Tout en étant dans le même mouvement, la dynamique du cercle herméneutique, ce qui se passe dans l’autre église de la paroisse réformée de Vevey, à Sainte-Claire, veut y entrer autrement, non pas par la « porte » biblique, mais celle de la vie des participants, donc d’une manière inductive : quels sont vos soucis, besoins, désirs, ambitions et aspirations, vos joies et vos peines ? Pour cela, dans la pluralité des situations dans notre société, il faut le demander aux personnes présentes ; ce sont elles qui doivent donc pouvoir s’exprimer et se dire ; le culte devient participatif. Le ministre, – tout en restant porte-parole de ce « divin » dont il s’agit, mais plus lui seul -, devient aussi et peut-être prioritairement garant des règles du jeu, du jeu qui se joue entre les fidèles et ce Dieu pour eux présent parmi eux, en sa Parole et par l’Esprit, la liturgie, les « règles », ne définissant rien d’autre que le terrain sur lequel ce jeu d’interaction a lieu.

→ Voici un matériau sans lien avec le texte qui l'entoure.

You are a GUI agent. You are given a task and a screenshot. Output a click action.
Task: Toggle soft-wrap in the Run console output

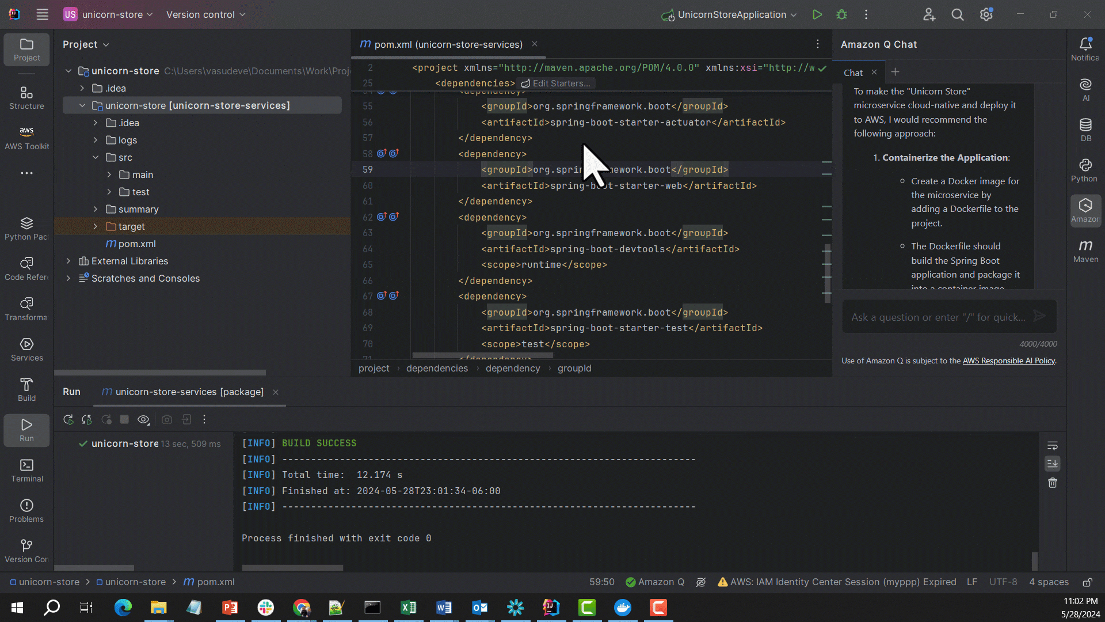point(1053,445)
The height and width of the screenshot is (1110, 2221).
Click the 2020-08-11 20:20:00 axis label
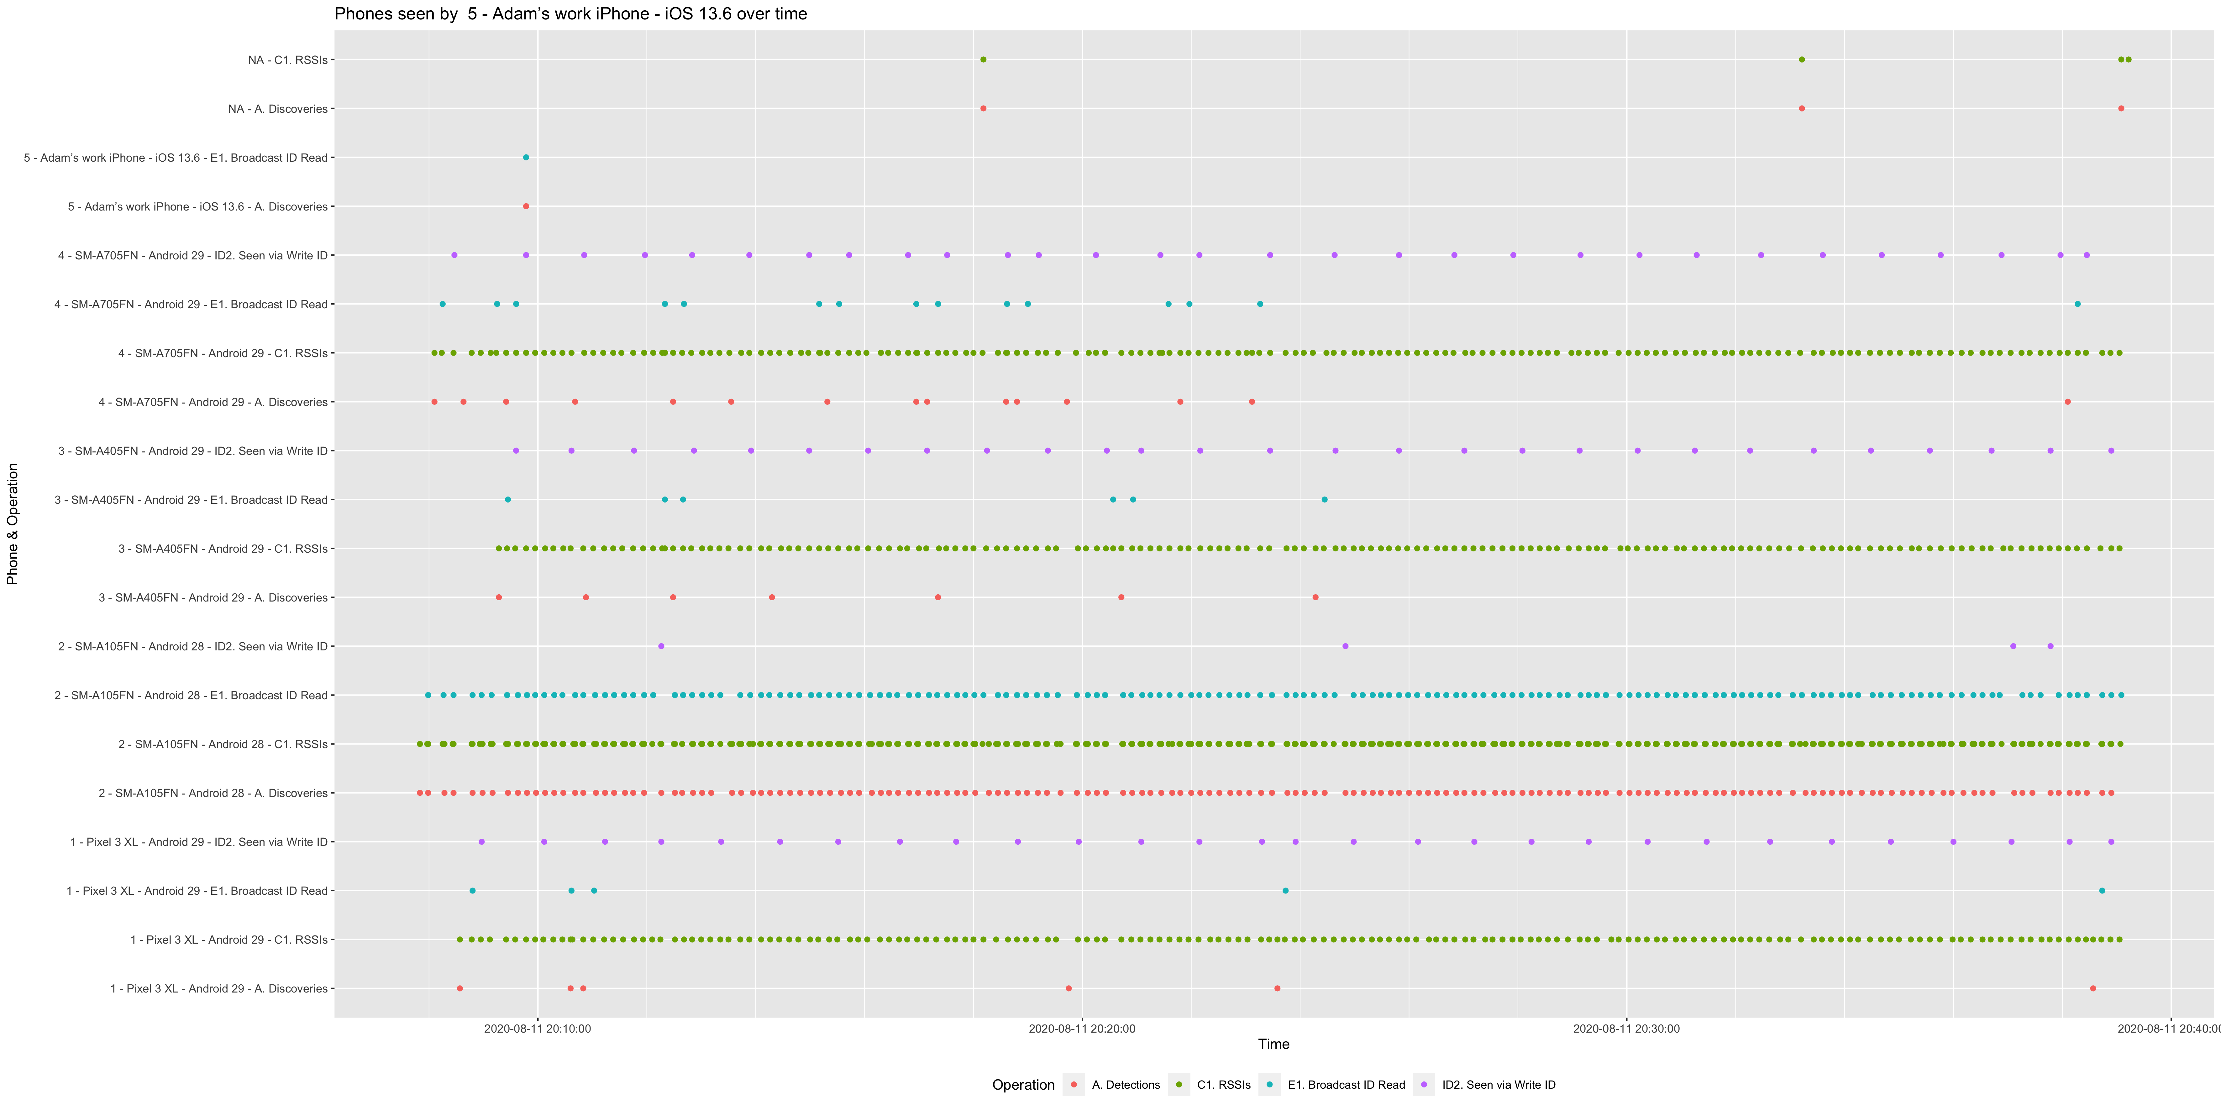pyautogui.click(x=1082, y=1028)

Il s’avère maintenant que prendre la parole dans un culte, – au-delà du témoignage personnel, parce qu’il faudrait viser l’universalité, de l’actualité et du message biblique, la proclamation de la Parole du salut en Jésus Christ pour chacun et chacune -, est un long chemin d’apprentissage. Même pour ceux et celles qui connaissent parfaitement les « règles du jeu », les fondements et la liturgie de la foi chrétienne réformée, prendre la parole et jouer le « jeu » in vivo, sans que le « ministre » pense pour eux, l’exercice est difficile, voire impossible. On n’a pas l’habitude, on ne l’a tellement pas, qu’on ne peut pas assumer la liberté de parole quand celle-ci est enfin donnée ; au contraire, cela désécurise voire angoisse, un malaise s’installe. Ils sont comme des footballeurs professionnels qui se retrouvent perdus sur un terrain de foot qui attendent que leur entraîneur leur dise quels passes et coups ils devraient jouer maintenant pour atteindre le but ; l’arbitre a sifflé, la liberté de jouer est donnée, le jeu est ouvert, mais rien ne se passe.

Ils faut donc élaborer une nouvelle liturgie ou, plutôt, un démarche qui permet aux fidèles de s’approprier celle-ci, les règles du jeu qu’ils connaissent parfaitement, – Saint-Martin -, mais qu’ils n’osent pas appliquer eux-mêmes au jeu collectif, – Sainte-Claire -, sans autorisation et accompagnement explicites.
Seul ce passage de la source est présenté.